RECORD EXCERPTS Block Start

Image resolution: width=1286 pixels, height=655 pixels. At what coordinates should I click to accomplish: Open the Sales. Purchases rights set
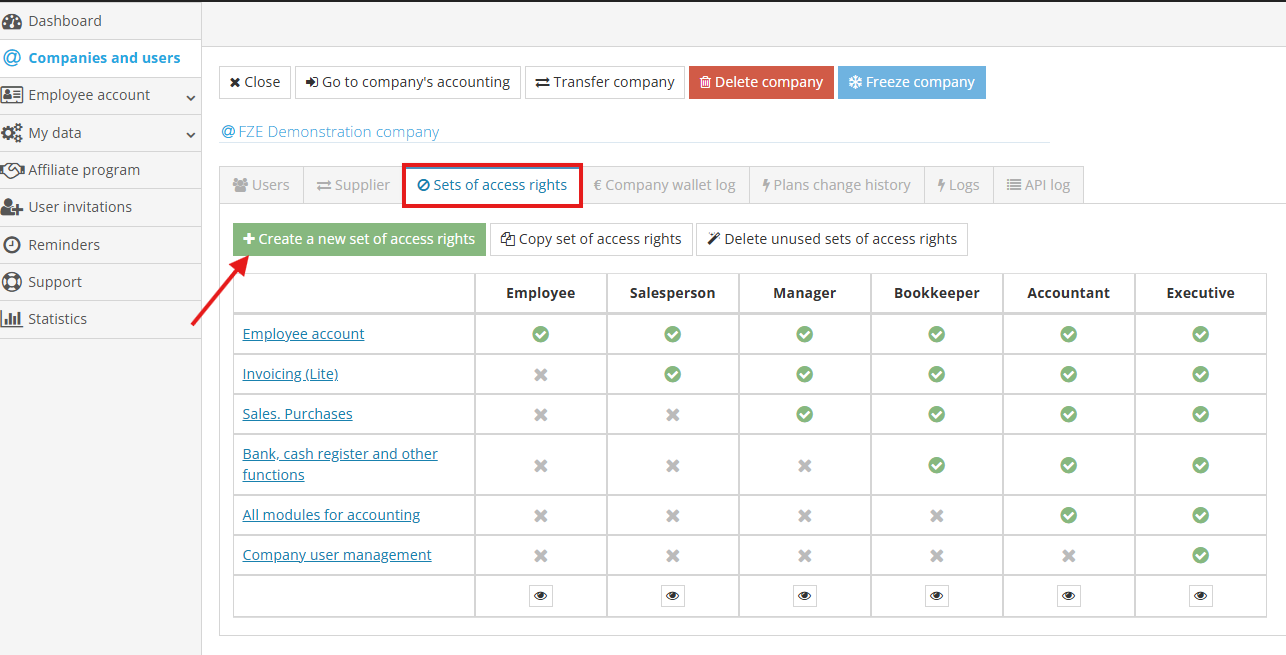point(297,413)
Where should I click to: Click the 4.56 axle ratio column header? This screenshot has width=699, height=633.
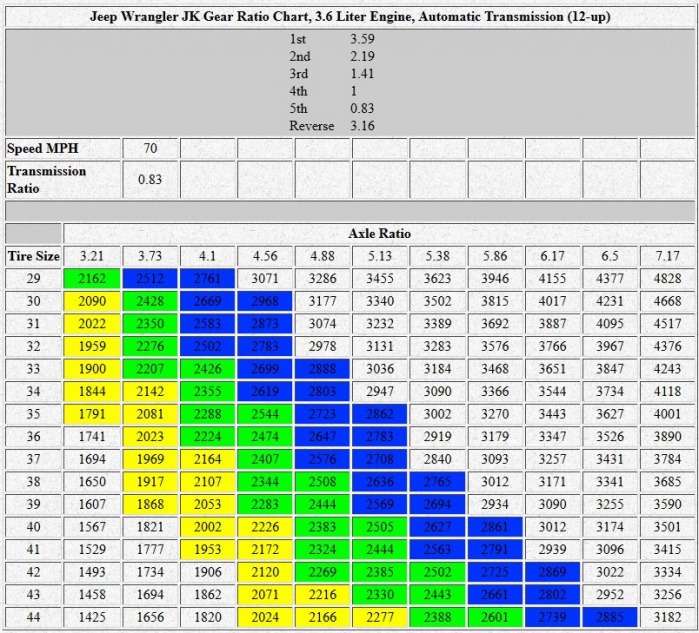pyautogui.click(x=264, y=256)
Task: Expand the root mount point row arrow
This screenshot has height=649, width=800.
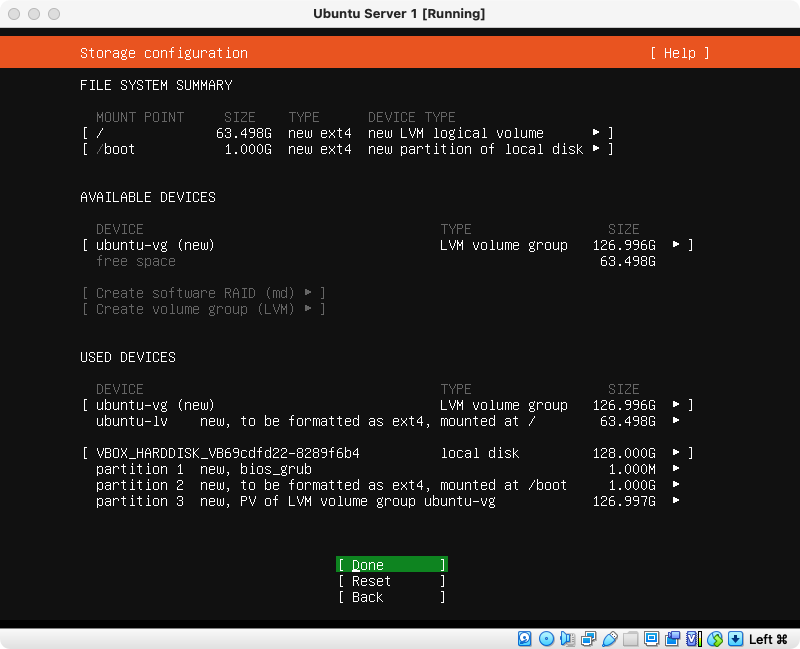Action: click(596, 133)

RECORD EXCERPTS Block End

AIM OF THE TASK: Reproduce word for word the lines from the line holding "Where should I" through the last line of the material above, inclusive, and keep pictures out of it.

SOLUTION FOR THIS EXERCISE:
Where should I click to: Click the 4.56 axle ratio column header? This screenshot has width=699, height=633.
pyautogui.click(x=264, y=256)
Task: Expand the root mount point row arrow
This screenshot has height=649, width=800.
Action: click(596, 133)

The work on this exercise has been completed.